### Page
..........

Retranscription de C’est aujourd’hui que ça passe ou ça casse, le 5 avril 2022
Bonjour, nous sommes le 5 avril 2022 et je n’ai rien à dire qui soit fondé sur une quelconque certitude et quant à mes certitudes, j’aimerais beaucoup qu’elles soient fausses.
Alors, que dire quand même ? Que dire quand même ? Je n’ai pas la moindre idée de ce qui va se passer sur le terrain en Ukraine. Je ne sais pas s’il y a véritablement une retraite des Russes ou s’ils se préparent à utiliser d’autres types d’armes. Je ne sais pas du tout ce qui se passe dans la tête de M. Poutine. Ça a l’air d’un personnage assez rigide et fermé et donc, il n’a pas l’air du style à se laisser impressionner par des évènements en tant que tels.
Je viens de lire un article dans Le Monde par Mme [Marie] Mendras qui a l’air bien fait, qui parle d’un entourage de plus en plus sceptique sur ses actions, d’élites intellectuelles, je ne dis pas « financières », d’élites intellectuelles russes dans le désarroi qui s’efforcent de quitter le pays.
On aimerait bien qu’on retrouve la nuance. On n’est pas dans la nuance : on est obligé, nous sommes obligés, pays occidentaux, de nous rallier autour de l’OTAN, de mettre entre parenthèses comme quantité négligeable des erreurs politiques, des erreurs d’appréciation, des comportements agressifs du côté occidental. Pourquoi ? Parce qu’on a, voilà, véritablement la monstruosité dans l’autre camp et que l’on n’a donc pas le choix. Est-ce que ces comportements belliqueux de notre côté en réaction, en représailles, à des comportements véritablement odieux, est-ce que ça va nous conduire vers des lendemains qui chantent ? C’est peu probable. Est-ce qu’on est dans la 3e guerre mondiale ou est-ce qu’on est dans le règne des « opérations spéciales » ? On ne sait pas : c’est demain qui va en décider, c’est demain qui nous montrera ce qui se passe véritablement, qui nous fera comprendre a posteriori dans quoi nous étions engagés depuis un certain temps.
Et en arrière-plan de cela, dernier rapport du GIEC qui nous dit : 2025, c’est la dernière limite pour prendre les mesures qui s’imposent. Alors, 2025, c’est quoi ? c’est dans trois ans. Est-ce que nous nous serons mobilisés pour prendre les mesures qui s’imposent ? Bien entendu que non. Toutes les crises sont des prétextes à continuer à faire comme avant. Quand il y a une pression sur le prix du pétrole et donc du prix à la pompe, est-ce qu’on essaye d’en tirer parti pour faire une transition énergétique ? Non. On fait ce qu’il faut pour que les populations ne se rebellent pas, ne se retrouvent pas sous forme de Gilets jaunes sur les ronds-points. Or, on offre des subventions pour compenser l’augmentation du prix du pétrole. Est-ce qu’on prendra jamais – et en particulier d’ici 2025 – les mesures qu’il faut ? Non.

..........

### Lignes enregistrées
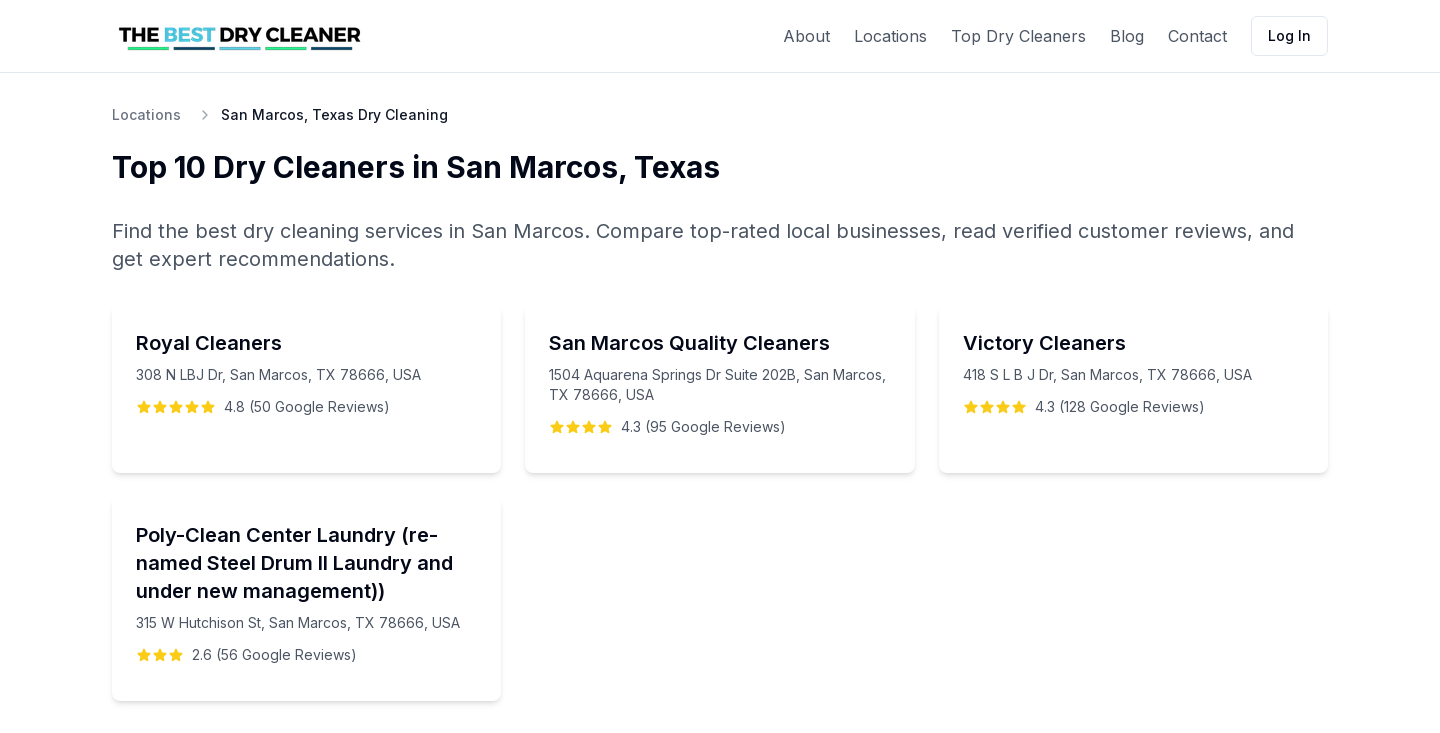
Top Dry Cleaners (1018, 36)
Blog (1127, 36)
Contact (1197, 36)
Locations (890, 36)
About (806, 36)
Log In (1289, 35)
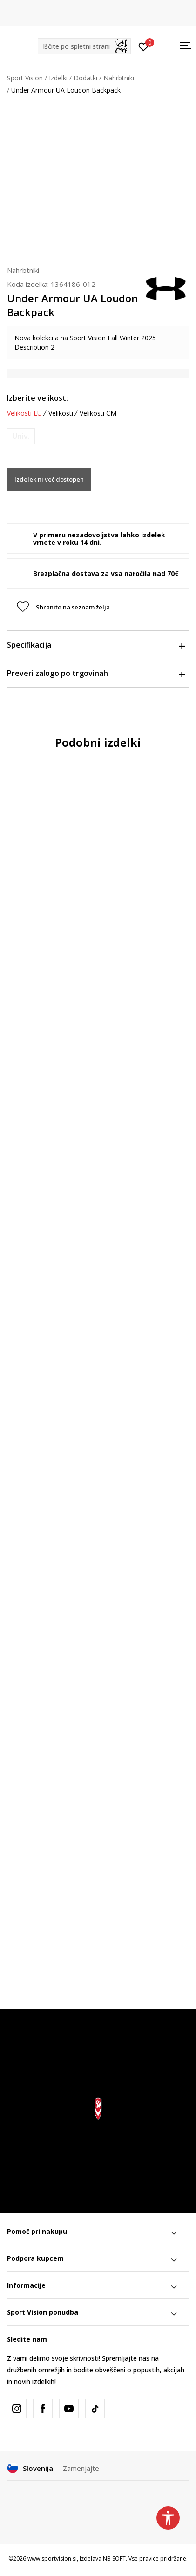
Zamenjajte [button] (81, 2468)
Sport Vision (25, 77)
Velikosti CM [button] (98, 413)
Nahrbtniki (118, 77)
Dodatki (85, 77)
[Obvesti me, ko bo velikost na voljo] (21, 436)
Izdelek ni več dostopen (49, 479)
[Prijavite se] (143, 46)
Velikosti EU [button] (24, 413)
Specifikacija (95, 645)
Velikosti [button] (60, 413)
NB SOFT (114, 2559)
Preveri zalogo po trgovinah (95, 673)
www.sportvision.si (52, 2559)
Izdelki (58, 77)
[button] (84, 46)
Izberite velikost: (37, 398)
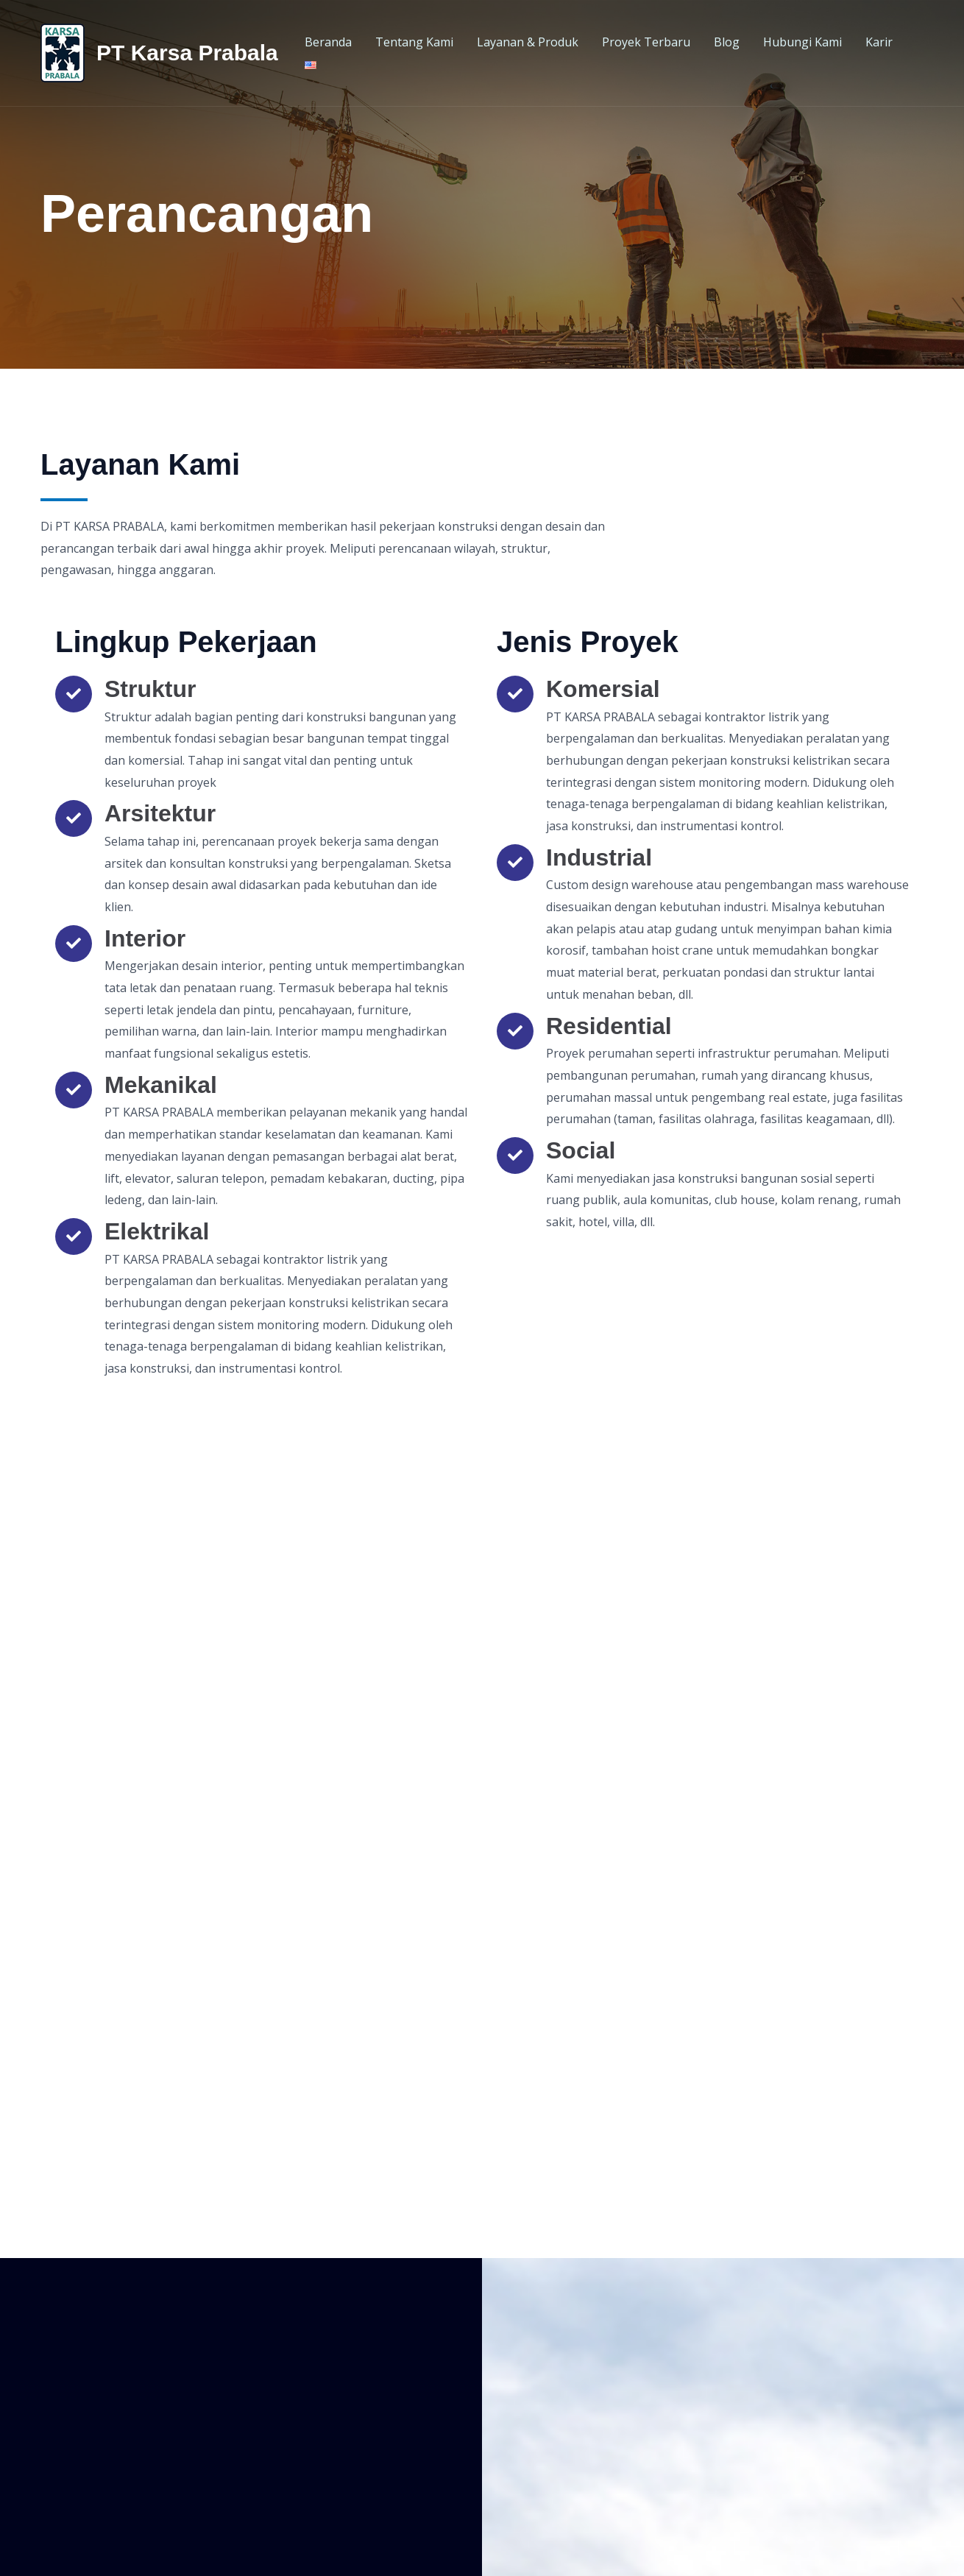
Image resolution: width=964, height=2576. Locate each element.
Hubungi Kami (802, 42)
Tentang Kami (414, 42)
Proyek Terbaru (646, 42)
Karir (879, 42)
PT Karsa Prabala (187, 52)
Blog (727, 42)
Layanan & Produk (527, 42)
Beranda (328, 42)
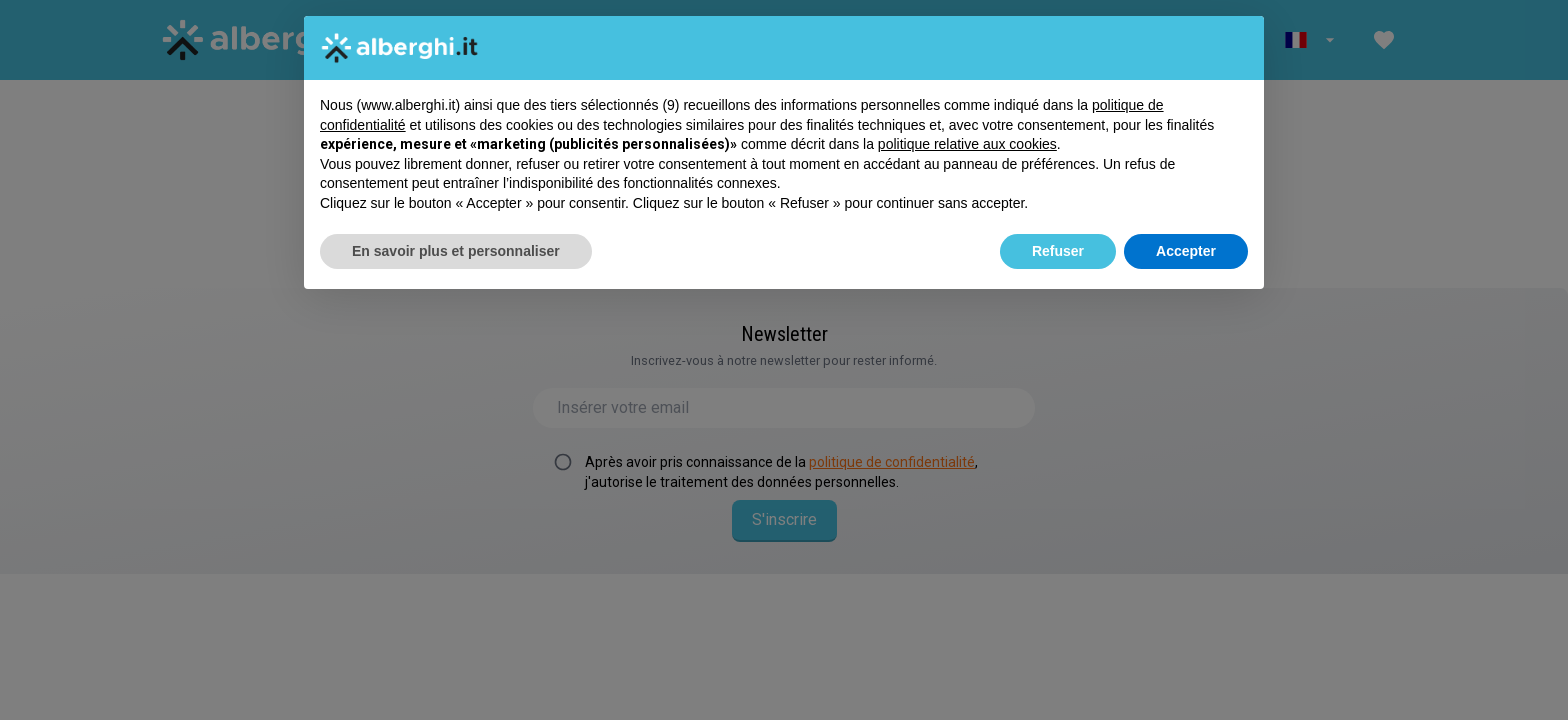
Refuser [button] (1058, 251)
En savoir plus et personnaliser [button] (456, 251)
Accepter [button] (1186, 251)
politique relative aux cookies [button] (967, 144)
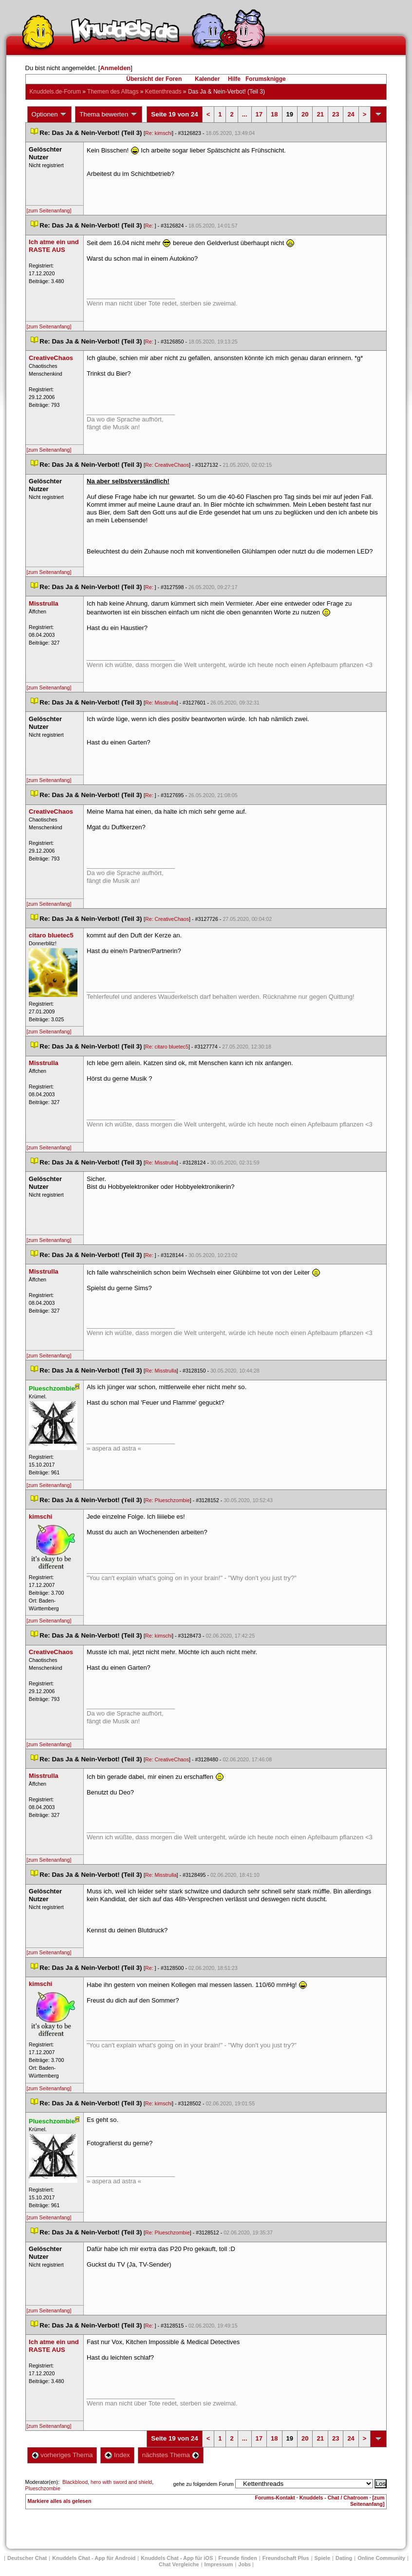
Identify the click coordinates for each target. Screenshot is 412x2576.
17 (259, 114)
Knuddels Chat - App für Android (93, 2558)
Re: (150, 226)
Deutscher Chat (27, 2558)
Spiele (322, 2558)
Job (244, 2564)
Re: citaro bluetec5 (166, 1046)
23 (335, 114)
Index (117, 2455)
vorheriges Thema (62, 2455)
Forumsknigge (265, 79)
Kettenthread (163, 91)
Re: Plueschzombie (167, 1500)
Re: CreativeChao (167, 465)
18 (274, 114)
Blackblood (75, 2482)
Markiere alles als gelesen (60, 2501)
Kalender (207, 79)
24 (350, 114)
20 (304, 114)
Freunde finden (237, 2558)
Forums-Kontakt (275, 2497)
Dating (344, 2558)
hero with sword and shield (121, 2482)
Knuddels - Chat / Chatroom (334, 2497)
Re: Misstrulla (161, 703)
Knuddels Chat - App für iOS (177, 2558)
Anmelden (115, 68)
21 (320, 114)
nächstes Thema (170, 2455)
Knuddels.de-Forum (55, 91)
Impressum (219, 2564)
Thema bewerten (108, 114)
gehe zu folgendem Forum (203, 2484)
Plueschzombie (42, 2488)
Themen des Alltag (112, 91)
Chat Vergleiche (179, 2564)
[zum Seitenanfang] (49, 210)
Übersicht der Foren (154, 79)
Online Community (381, 2558)
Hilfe (234, 79)
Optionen (50, 114)
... (244, 114)
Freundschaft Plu (285, 2558)
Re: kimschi (158, 133)
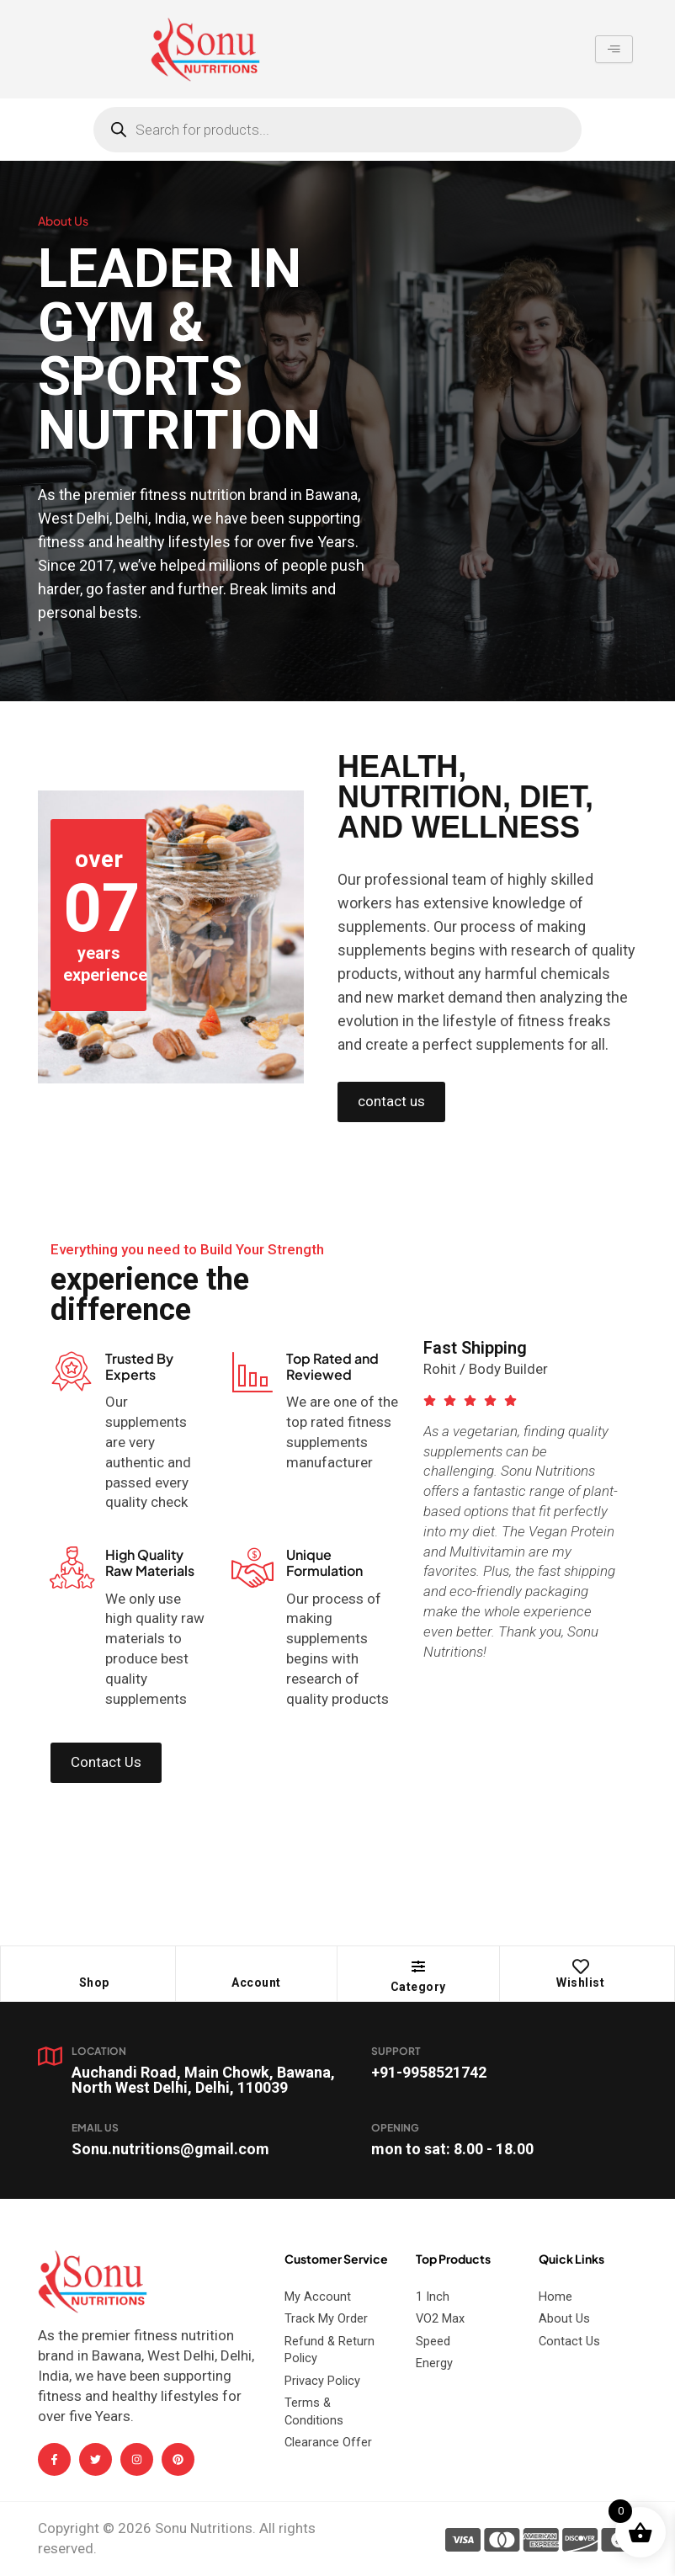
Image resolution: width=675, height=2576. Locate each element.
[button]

..........

### Liste des tâches
1/ Résumez en deux phrases la retranscription du 5 avril 2022.
2/ Pour chacune des affirmations suivantes, indiquez si elle concorde avec la retranscription du 5 avril 2022 en répondant par oui ou par non, et citez les mots exacts qui tranchent la question.
(a) Le rapport du GIEC mentionné fixe 2030 comme dernière limite pour agir.
(b) L'article de Marie Mendras a paru dans Le Monde.
(c) Des subventions sont offertes pour compenser la hausse du prix du pétrole.
3/ Poursuivez la retranscription du 5 avril 2022 à partir de sa dernière phrase.

### Liste des réponses
1/ La retranscription du 5 avril 2022 exprime une incertitude complète sur l'évolution de la guerre en Ukraine et sur ce que pense M. Poutine, tout en constatant que les pays occidentaux sont obligés de se rallier autour de l'OTAN et de mettre entre parenthèses leurs propres erreurs. Elle rappelle que le dernier rapport du GIEC fait de 2025 la dernière limite pour prendre les mesures qui s'imposent, et juge que ces mesures ne seront pas prises, car toutes les crises servent de prétextes à continuer à faire comme avant.

2/
(a) Non : « 2025, c’est la dernière limite pour prendre les mesures qui s’imposent ».
(b) Oui : « Je viens de lire un article dans Le Monde par Mme [Marie] Mendras ».
(c) Oui : « on offre des subventions pour compenser l’augmentation du prix du pétrole ».

3/
On m’a proposé, c’était vraiment il y a quelques jours, de participer à un numéro spécial d’une revue sur les crises, et je me suis abstenu. J’ai dit « Non, je ne pense pas que nous soyons dans une crise. Je pense que nous sommes dans un effondrement généralisé. » Tous ces éléments que nous voyons autour de nous : les pandémies, le retour à des guerres mondiales, et en arrière-plan la température qui aura augmenté de 3°C d’ici la fin du siècle, on voit déjà ce que ça donne quand on est entré dans un régime comme dans nos pays avec des gouttes froides et des gouttes chaudes parce que la ceinture autour du pôle Nord ne joue plus ou plus suffisamment, ça nous montre déjà un certain nombre de récoltes cramées d’avance au début du mois d’avril pour le reste de l’année.
J’ai dit : « Non, non, je ne participe pas à un numéro où on parle de crises. » Une crise, c’est un mouvement paroxystique. On se dit que c’est quelque chose qui va passer et en général, les crises, heureusement, ont passé. Or, ces crises maintenant se combinent, elles se cumulent, elles forment des ensembles de plus en plus dangereux. Les guerres vont produire des ruptures de stock tout à fait considérables. Les ruptures de stock vont faire augmenter le prix de denrées qui paraissent de première nécessité en plus de, voilà, tous les produits qui sont nécessaires pour faire encore des bagnoles, des machins comme ça. Tout ça va être bloqué à un endroit ou un autre et on ne pourra pas continuer.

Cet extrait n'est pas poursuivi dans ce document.